Un constat chiffré encourageant mais incomplet
Le président du CESE, Abdelkader Amara, a souligné que malgré une baisse spectaculaire — passant de 517 000 enfants actifs en 1999 à environ 101 000 en 2024 — l’objectif d’une suppression totale n’est pas encore atteint. Le Royaume a déjà instauré l’interdiction du travail avant 15 ans et encadre strictement les tâches dangereuses pour les adolescents de 16 à 18 ans. Toutefois, l’institution estime que ces efforts, bien que considérables, doivent être intensifiés pour protéger les mineurs restants.

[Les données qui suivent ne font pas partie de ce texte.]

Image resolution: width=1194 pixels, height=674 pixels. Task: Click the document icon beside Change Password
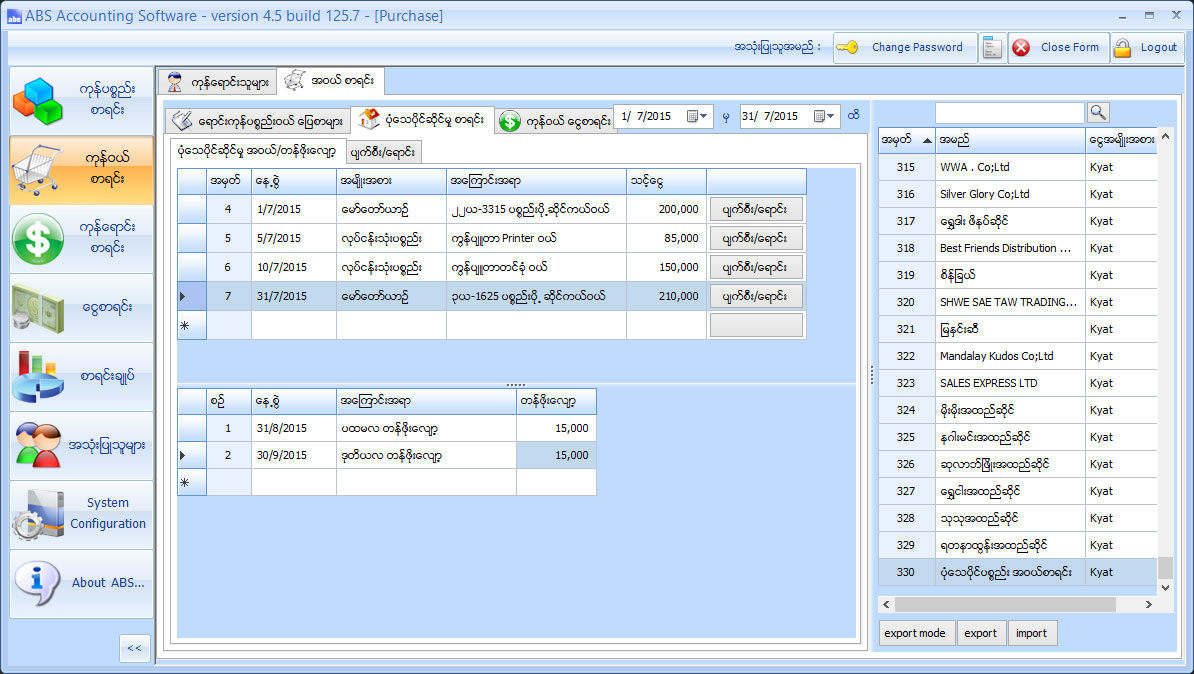[992, 47]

La perception citoyenne face à l’exploitation des mineurs
Une enquête d’opinion menée par le CESE révèle que 78 % des citoyens considèrent ce phénomène comme encore trop présent dans la société marocaine. Les formes d’exploitation varient : 27 % des sondés observent des enfants dans l’espace public, occupés par le commerce ambulant, le lavage de voitures ou le transport de charges pesantes. Plus inquiétant encore, 22 % des participants signalent des dérives graves telles que la mendicité organisée ou l’implication de mineurs dans des trafics illicites.

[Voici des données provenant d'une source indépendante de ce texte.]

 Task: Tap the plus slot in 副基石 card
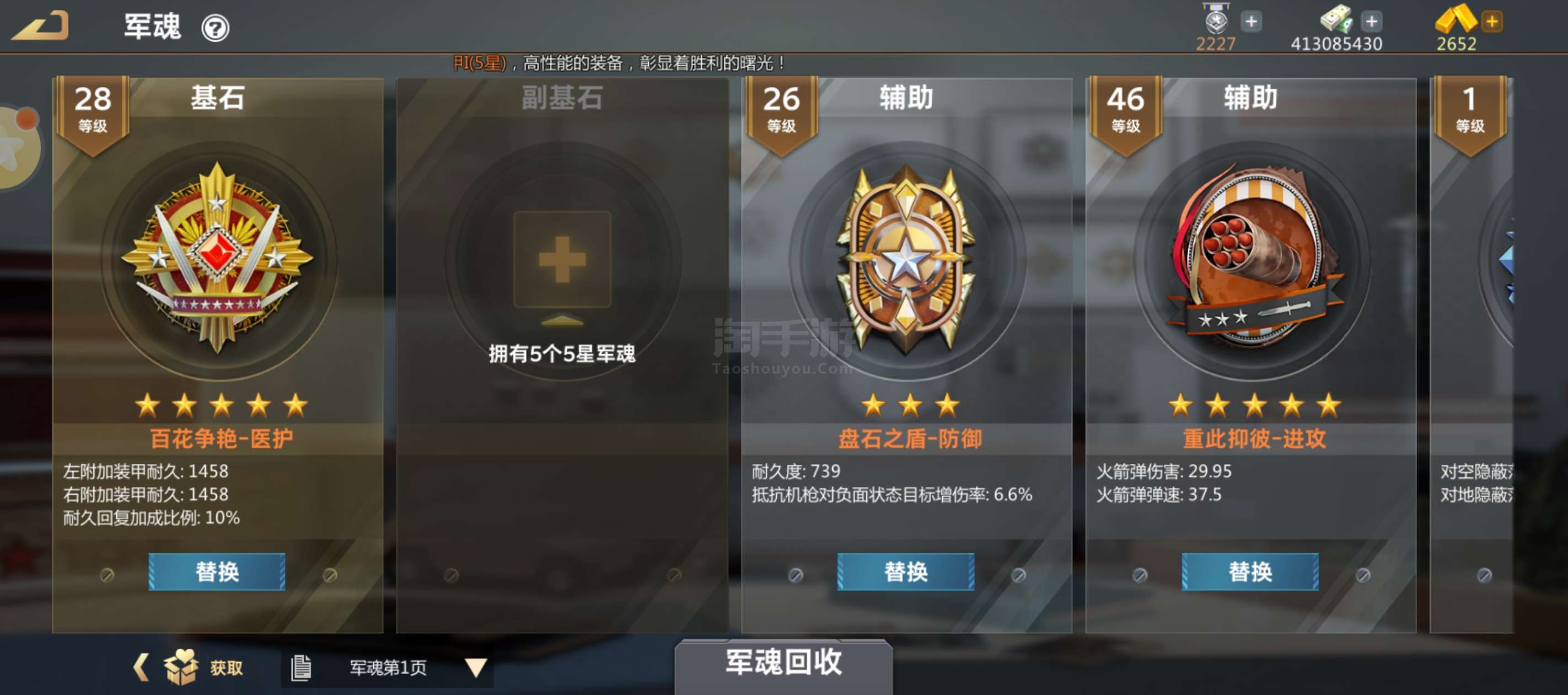562,259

L’analyse du CESE démontre que près de six enfants travailleurs sur dix sont exposés à des activités périlleuses. Cette situation est souvent alimentée par la précarité économique des familles et le poids du secteur informel, privant ces jeunes d’un développement harmonieux et d’un accès serein à l’éducation.

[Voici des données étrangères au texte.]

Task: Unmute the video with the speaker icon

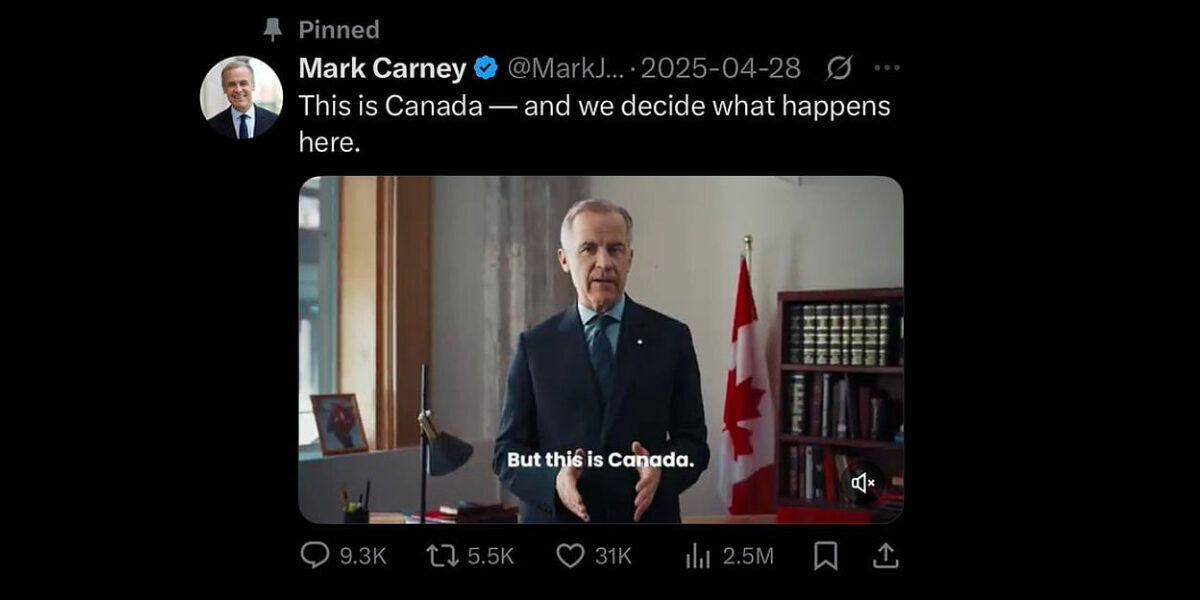Action: coord(863,483)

Des recommandations fortes pour un changement durable
Pour remédier à cette situation, le CESE préconise plusieurs leviers d’action concrets :
- Relever l’âge légal : Porter l’âge minimum d’accès au travail à 16 ans pour assurer une cohérence avec la fin de la scolarité obligatoire.
- Réformer le cadre législatif : Réviser le Code du travail et actualiser la liste des métiers jugés dangereux pour les mineurs.
- Renforcer la prévention : Améliorer les dispositifs de contrôle et de protection sociale pour les familles vulnérables.
La lutte contre ce fléau s’appuie désormais sur une collaboration renforcée entre le CESE et l’Observatoire national des droits de l’enfant (ONDE), sous la présidence de la Princesse Lalla Meryem. Ce partenariat stratégique vise à coordonner les efforts nationaux pour que l’école redevienne l’unique place de l’enfant, garantissant ainsi le développement global de la société marocaine.